Borja Sánchez

Personal information
- Full name: Borja Sánchez Laborde
- Date of birth: 26 February 1996 (age 30)
- Place of birth: Oviedo, Spain
- Height: 1.84 m (6 ft 0 in)
- Position: Attacking midfielder

Team information
- Current team: Gimnàstic

Youth career
- 2007–2008: Juventud Estadio
- 2008–2011: Astur
- 2011–2012: Oviedo
- 2012–2015: Real Madrid

Senior career*
- Years: Team / Apps / (Gls)
- 2015–2018: Real Madrid B / 1 / (0)
- 2015–2016: → Fuenlabrada (loan) / 28 / (5)
- 2017: → Mallorca B (loan) / 14 / (0)
- 2017–2018: → Oviedo B (loan) / 29 / (7)
- 2018–2019: Oviedo B / 34 / (6)
- 2018–2025: Oviedo / 150 / (16)
- 2023: → León (loan) / 10 / (1)
- 2024–2025: → Burgos (loan) / 31 / (4)
- 2026: Lugo / 10 / (0)
- 2026–: Gimnàstic / 0 / (0)

International career
- 2012: Spain U16 / 4 / (1)

= Borja Sánchez (footballer, born 1996) =

Spanish footballer

Borja Sánchez Laborde (born 26 February 1996) is a Spanish footballer who plays as an attacking midfielder for Gimnàstic de Tarragona.

==Club career==
Born in Oviedo, Asturias, Sánchez joined Real Madrid's youth system in 2011, aged 15, from hometown Real Oviedo. On 29 July 2015, after finishing his graduation, he was loaned to Segunda División B side CF Fuenlabrada, for one year.

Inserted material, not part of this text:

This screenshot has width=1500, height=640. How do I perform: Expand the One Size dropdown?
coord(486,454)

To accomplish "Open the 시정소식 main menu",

Sánchez made his senior debut on 23 August 2015, coming on as a second-half substitute for Jean Carlos in a 3–0 away win against Getafe CF B. His first goal came on 25 October, netting his team's third in a 3–3 draw at CD Ebro.

A regular starter under Fernando Morientes, Sánchez returned to Castilla in July 2016, but was rarely used. On 31 January 2017, he moved to another reserve team, RCD Mallorca B also in the third division, on loan until the end of the season.

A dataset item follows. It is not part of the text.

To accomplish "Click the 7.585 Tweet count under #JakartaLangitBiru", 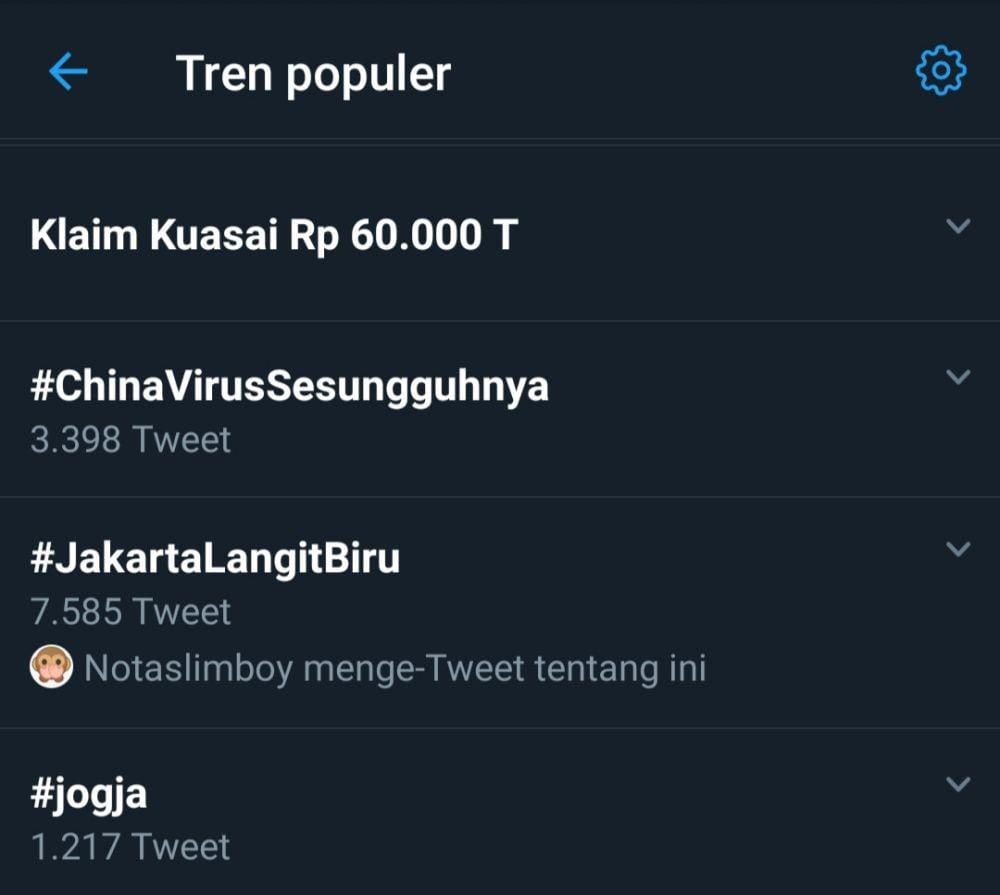I will click(130, 610).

On 4 August 2017, Sánchez returned to Oviedo, signing a one-year loan deal and being assigned to the B-team in Tercera División. On 13 July 2018, after achieving promotion to the third level, he signed a permanent contract with the club after terminating his link with Real Madrid.

Sánchez made his first-team debut on 28 October 2018, replacing Joselu in a 1–2 away defeat to Gimnàstic de Tarragona in the Segunda División championship. The following 29 January, he renewed his contract until 2022, being definitely promoted to the main squad for the following campaign.

Sánchez scored his first professional goal on 13 October 2019, netting the winner in a 2–1 away defeat of Albacete Balompié. On 3 July 2023, after being regularly used in the main squad, he was loaned to Liga MX side Club León.

On 6 January 2024, Oviedo announced Sánchez's return, with a contract extension until 2026. On 30 August, however, he was loaned to fellow second division side Burgos CF on a one-year deal.

Upon returning, Sánchez made his La Liga debut on 15 August 2025, in a 2–0 away loss to Villarreal CF, but terminated his link fourteen days later. He then spent nearly seven months without a club before signing for CD Lugo in Primera Federación on 9 February 2026.

On 14 July 2026, Sánchez signed a one-year contract with Gimnàstic de Tarragona also in the third division.